The class’s location is no accident. Barbershops are pillars in the African-American community, places where men go not only to get their hair cut but also to talk about everything from politics to movies to sports. Leading the conversation is University of North Carolina at Greensboro professor Tanya Coakley, who is conducting a study on how black men talk to their sons about sexual health. She said she wants to give black men a voice.
“One of the things in research is that it's difficult to find and then involve or engage African-American men in research,” said Coakley, who teaches in the Department of Social Work. “We go to where black men may be.”
For Coakley, barbershops seemed to be the place to go. She and her team partnered with various barbershops in Greensboro, Charlotte and Reidsville to recruit men for her study.
Heads Up Barbershop in Greensboro is another one of the shops in her network. Douglas Morton is the owner and said he was eager to help Coakley find participants.
“Any time you're partnering with the community and you’re partnering with men and helping them to teach young men something, I think that's a wonderful effort,” he said. “I think it's needed, not just a good effort, it's needed.”

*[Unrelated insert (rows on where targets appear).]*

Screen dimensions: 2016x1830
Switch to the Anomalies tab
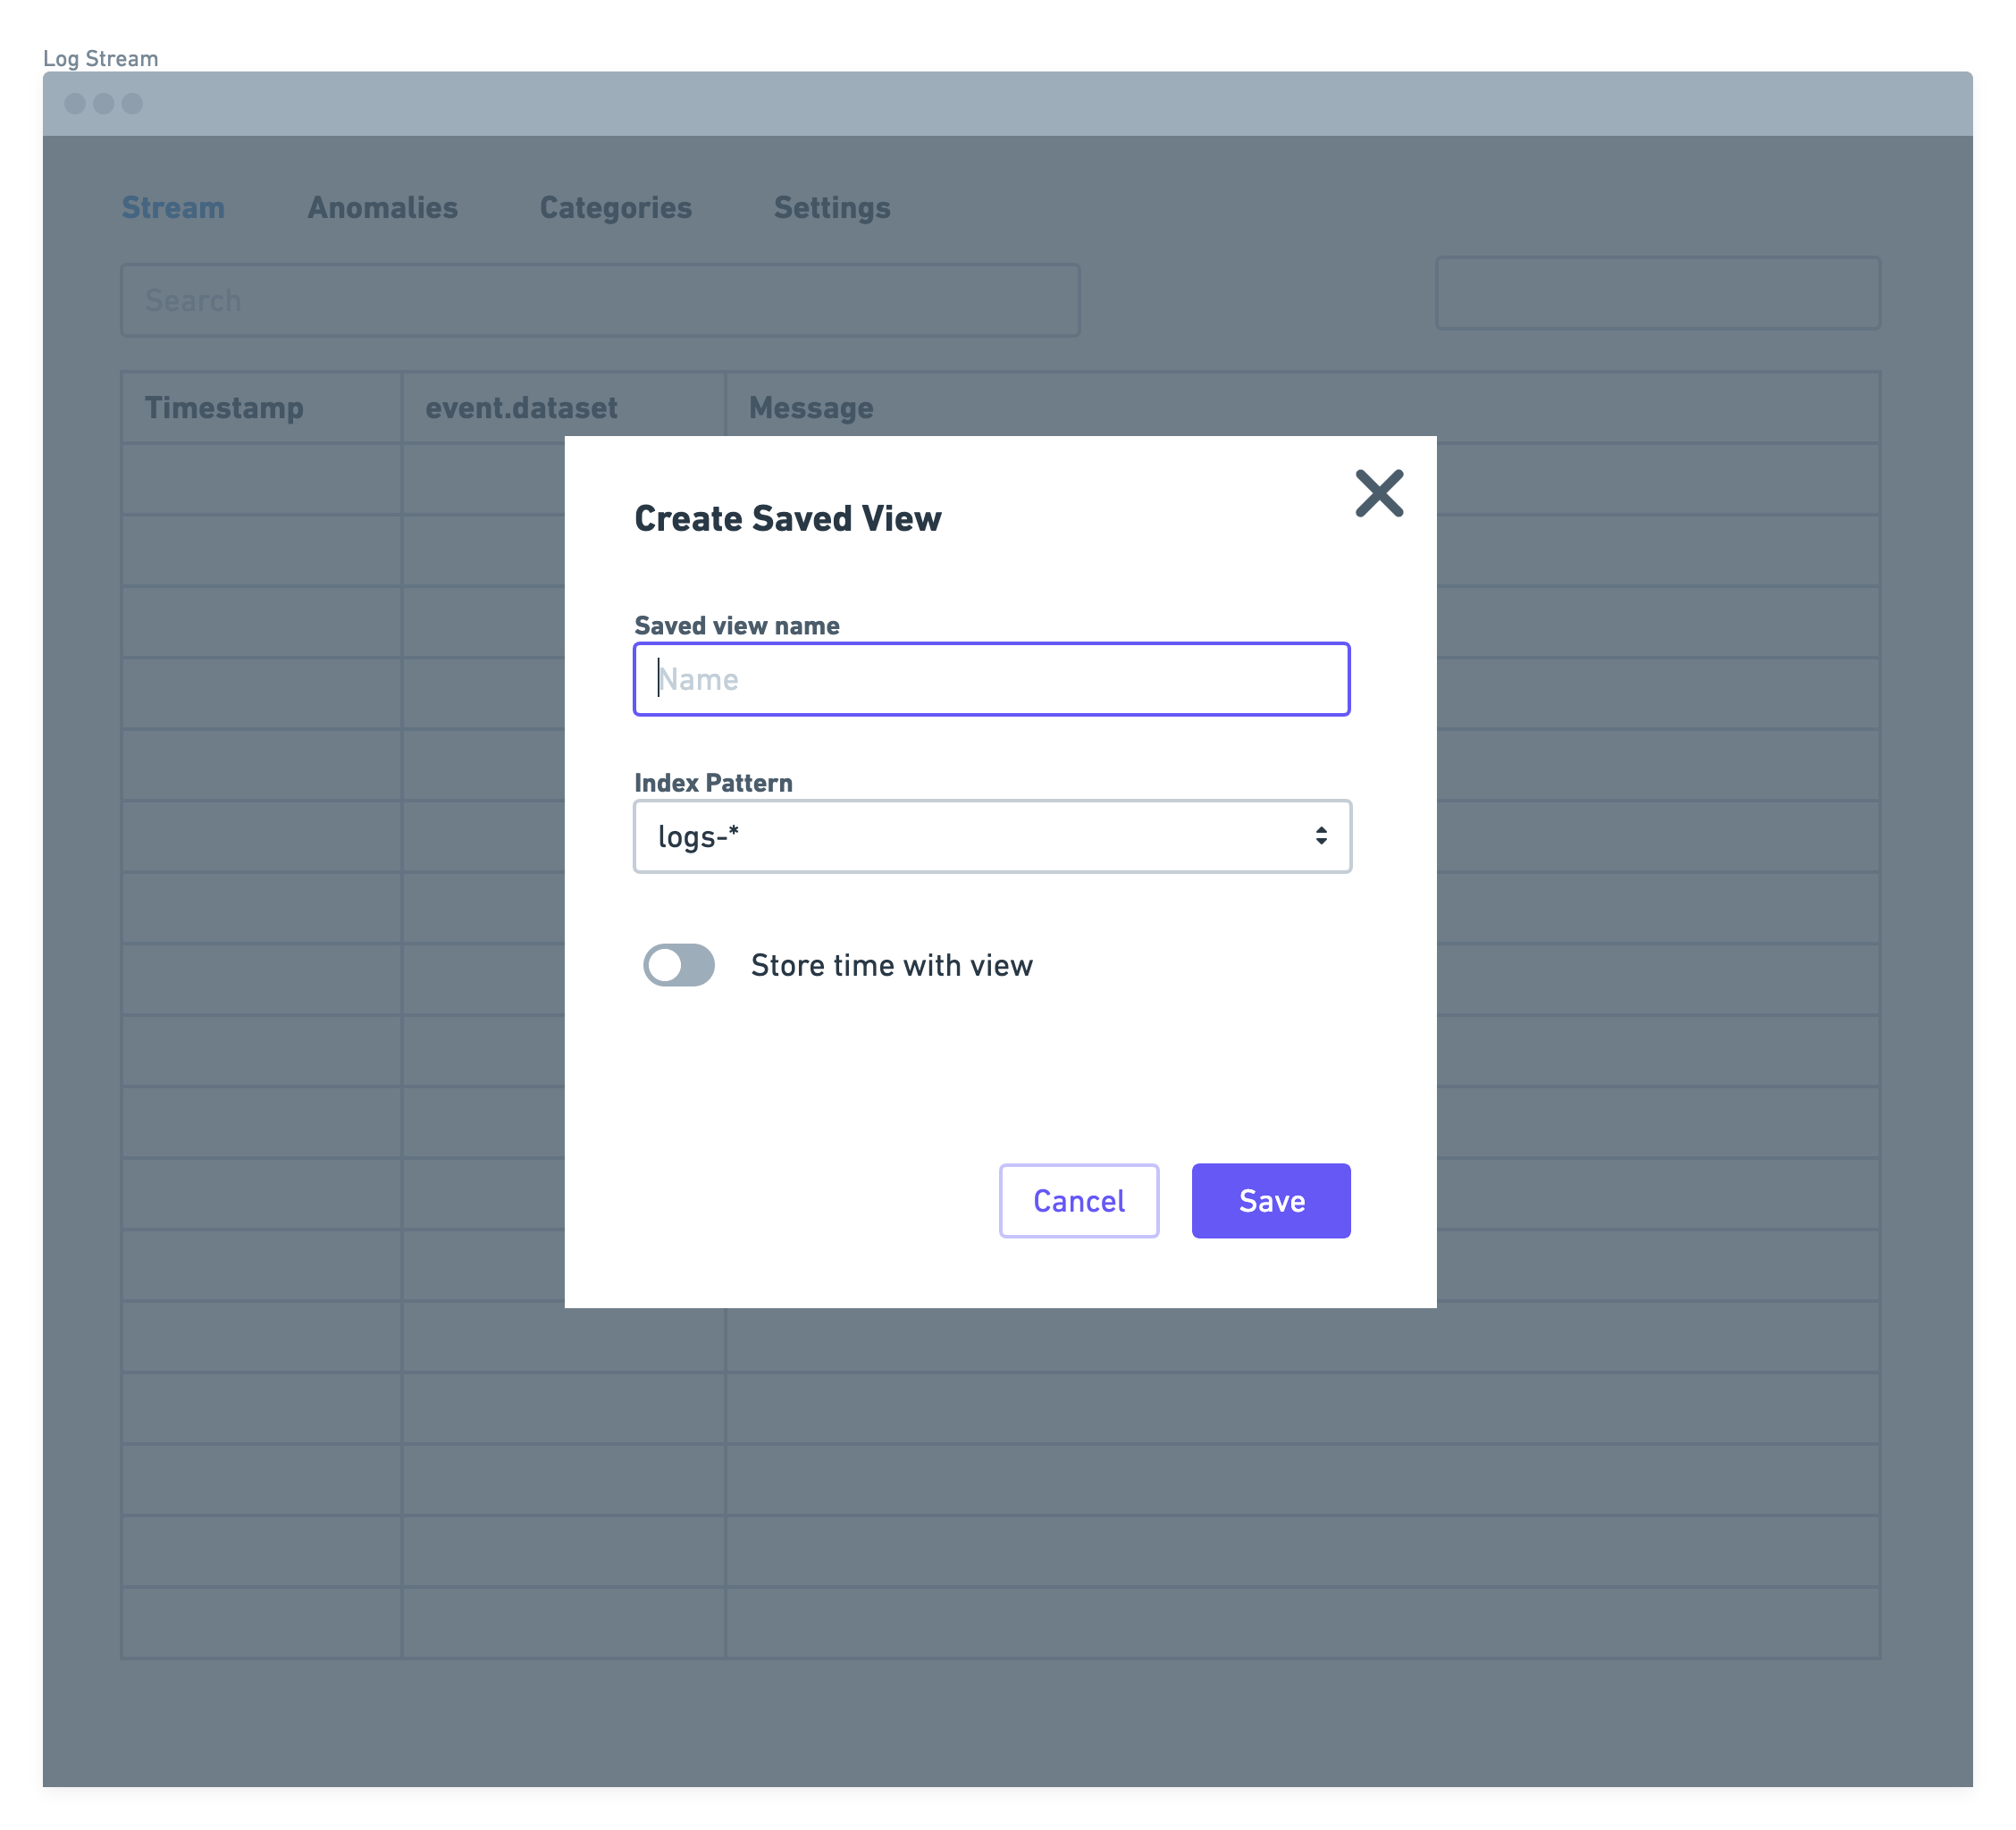pos(382,208)
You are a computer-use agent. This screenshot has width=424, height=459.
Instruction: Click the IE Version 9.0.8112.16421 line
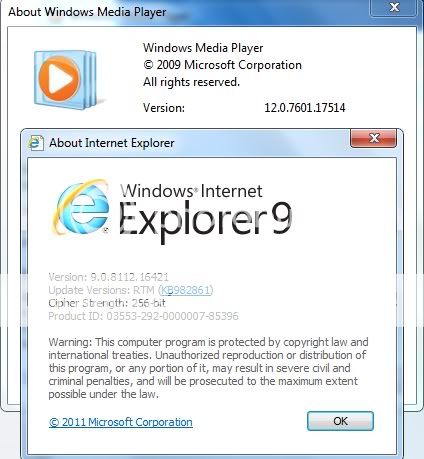(x=109, y=277)
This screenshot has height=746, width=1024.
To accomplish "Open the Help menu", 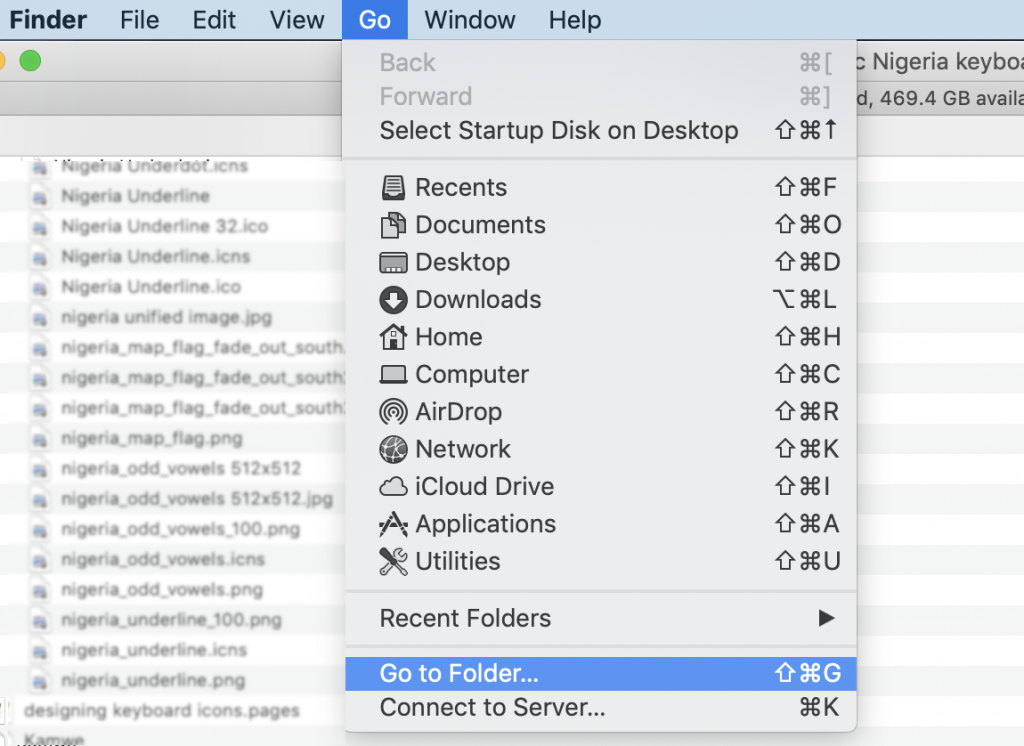I will coord(575,20).
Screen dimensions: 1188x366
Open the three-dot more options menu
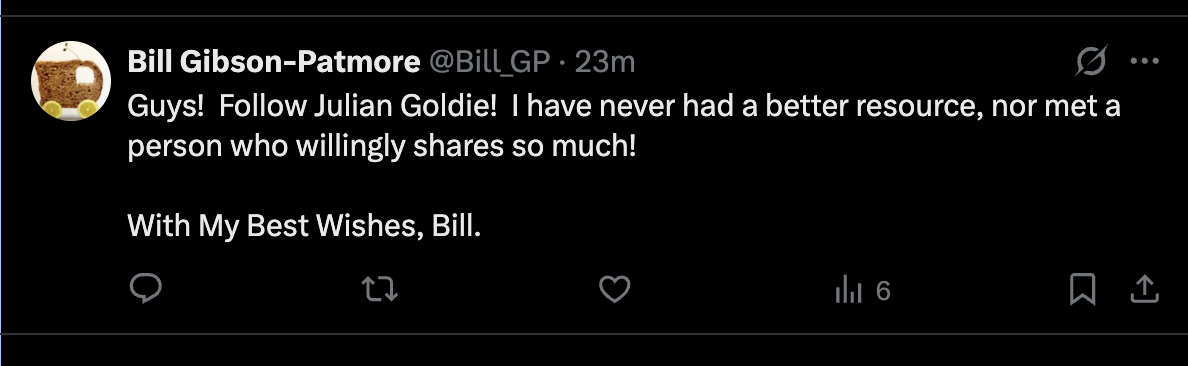coord(1144,61)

One of the reasons he thinks the study is needed is because of his own experiences talking about sex with his son and the older men in his family. His father was absent in his life and the topic of sex was an absolute “no-no” with his grandfather.
“You just learned what you got from the other men in the neighborhood,” Morton said. “The other guys in the community, your cousins, your buddies, your friends and that's kind of where it came from. Not kind of, that is where it came from.”
Coakley’s trying to change that conversation through her study.
“People underestimate the power and influence of parents that still is real,” she said. “The issue is parents don't feel that they have this voice or that they're valued.”
Reducing the Statistics
According to the Centers for Disease Control and Prevention, in 2015, African-American men between the ages of 13 and 29 accounted for 50 percent of HIV infections among all youth.
The statistic is one of the reasons why Coakley is giving black men tips on how to talk to their sons about sex. Yarneccia Dyson is the project manager of the study. She said one of the goals with the study is to reduce sexually-transmitted diseases and teen pregnancy.
“We live in a society that’s pretty conservative, so any kind of talk about body parts or STD’s is taboo,” she said. “One thing we’re doing is to make sure we are honest and forward-thinking and to say, ‘Hey this could happen to you.’”
Coakley agrees. She said it’s important to have a balanced conversation when talking about sex.
“They know what their friends tell them and if you're telling them something different and saying that it's a negative thing, or talking about it in that light, then they may not trust your judgment,” she said.
After they’re recruited, participants attend Coakley’s intervention class where they learn how to have better conversations with their sons.
Curtis Slade was in the class at the Razor Line in Greensboro. His son is 14-years-old and he wants him to get his information from him.
“Anything you want to know, come ask me,” he said when talking about his son. “Don't ask your little joker friends because they ain't gonna give it to you 100. I don't sugarcoat nothing with my son.”
Coakley plans to wrap up her research by the end of summer and hopes to publish the study by the end of the year. She said there are a few tips parents need to know when preparing to talk to their children about sex.
“They have to be calm, open minded and not judgmental,” she said. “They want to have their children come to them and divulge as much as possible.”